Which brings us to the most positive of reasons for trying to use bicycles at every opportunity. Basically, this is that it will enhance your life, bringing to it an increase in quality of experience which will find its reflection in everything you do
[…]
Because it is something that you do, not something that is done to you. … Consciousness, self-awareness, and development are the prerequisites for a life worth living. Now look at what happens to you on a bicycle. It’s immediate and direct. You pedal. You make decisions. You experience the tang of the air and the surge of power as you bite into the road. You’re vitalized. As you hum along you fully and gloriously experience the day, the sunshine, the clouds, the breezes. You’re alive! You are going some place, and it is you who is doing it. Awareness increases, and each day becomes a little more important to you […]

Each time you insert you into a situation, each time you experience, you fight against alienation and impersonality, you build consciousness and identity. You try to understand things in the ways that are important to you. And these qualities carry over into everything you do.
An increased value on one’s own life is the first step in social conscience and politics. Because life is dear and important and fun, you are much more able to understand why this is true for [any minority group you care to think of]. Believe it. The salvation of the world is the development of personality and identity for everybody in it. Much work many lifetimes. But a good start for you is Get a bicycle!

Wow, what a hippy! Re-reading this after more than three decades, I have my quibbles. Richard Ballantine’s attitude to cycling seems pretty aggressive and he scorns the quieter pleasures of walking, which I’m going to enthuse about later on. It is, alas, quite possible to do wonderful consciousness-expanding activities and nonetheless not make any wider connections. And all that stuff about feeling alive – something very similar could be claimed with equal sincerity by the bozo petrolheads – feeling powerful is just great – but that feeling on its own does not automatically endow the activity that creates it with any sort of moral endorsement. Feelings of glorious power untempered by reason are … oh dear, I’m not an old hippy am I? I think I’ve just picked a side in the classic v romantic dichotomy. Darn, I do try to avoid those pesky binaries.
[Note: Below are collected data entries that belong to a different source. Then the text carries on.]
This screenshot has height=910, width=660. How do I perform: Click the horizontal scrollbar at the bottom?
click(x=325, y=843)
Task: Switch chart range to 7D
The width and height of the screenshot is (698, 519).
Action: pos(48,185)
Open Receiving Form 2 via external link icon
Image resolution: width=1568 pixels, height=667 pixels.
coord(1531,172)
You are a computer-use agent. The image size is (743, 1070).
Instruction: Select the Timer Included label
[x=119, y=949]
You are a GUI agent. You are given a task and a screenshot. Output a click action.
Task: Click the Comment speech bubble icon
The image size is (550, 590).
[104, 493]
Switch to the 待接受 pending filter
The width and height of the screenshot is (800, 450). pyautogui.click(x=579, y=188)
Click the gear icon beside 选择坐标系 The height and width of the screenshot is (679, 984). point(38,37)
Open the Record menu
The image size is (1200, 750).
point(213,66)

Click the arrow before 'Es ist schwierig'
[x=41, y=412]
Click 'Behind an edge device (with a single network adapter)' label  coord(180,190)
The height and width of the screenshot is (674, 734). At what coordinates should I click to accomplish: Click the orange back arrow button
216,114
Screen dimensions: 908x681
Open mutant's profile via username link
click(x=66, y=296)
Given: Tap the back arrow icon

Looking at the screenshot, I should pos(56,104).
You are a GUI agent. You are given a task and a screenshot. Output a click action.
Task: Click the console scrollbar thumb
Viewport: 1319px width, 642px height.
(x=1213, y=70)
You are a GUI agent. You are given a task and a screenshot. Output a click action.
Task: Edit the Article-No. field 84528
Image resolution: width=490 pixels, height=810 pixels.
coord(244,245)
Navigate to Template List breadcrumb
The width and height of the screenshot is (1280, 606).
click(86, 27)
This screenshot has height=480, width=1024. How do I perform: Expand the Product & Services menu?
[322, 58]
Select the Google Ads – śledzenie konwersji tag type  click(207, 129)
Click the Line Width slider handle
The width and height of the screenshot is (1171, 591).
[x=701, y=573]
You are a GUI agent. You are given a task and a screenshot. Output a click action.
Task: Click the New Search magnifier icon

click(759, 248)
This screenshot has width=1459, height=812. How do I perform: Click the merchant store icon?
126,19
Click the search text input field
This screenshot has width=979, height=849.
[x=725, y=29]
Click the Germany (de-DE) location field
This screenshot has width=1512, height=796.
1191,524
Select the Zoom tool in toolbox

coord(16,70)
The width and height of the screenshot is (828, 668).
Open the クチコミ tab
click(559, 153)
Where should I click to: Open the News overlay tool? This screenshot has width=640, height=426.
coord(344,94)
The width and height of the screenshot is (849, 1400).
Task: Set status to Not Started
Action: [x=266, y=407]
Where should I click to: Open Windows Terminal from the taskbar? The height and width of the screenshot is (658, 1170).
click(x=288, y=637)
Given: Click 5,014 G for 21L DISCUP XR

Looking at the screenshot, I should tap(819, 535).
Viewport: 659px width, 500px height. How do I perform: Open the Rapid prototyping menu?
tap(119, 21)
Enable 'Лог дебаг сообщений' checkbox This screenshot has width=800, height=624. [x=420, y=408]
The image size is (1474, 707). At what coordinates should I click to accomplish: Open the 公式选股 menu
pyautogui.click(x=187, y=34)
But Ballantine has mellowed over the years, and the central point of the above passage still stands. Cycling is a public good because it is an intense, in-the-moment pleasure which is nonetheless quotidian, functional and beneficial to the whole of society. It’s boring and brilliant all at once and you can choose to do it today. There’s a very good reason why cyclists are accused of being smug: they have a perfect right to be. (And when I was a hardcore walker I had the right to be even smugger).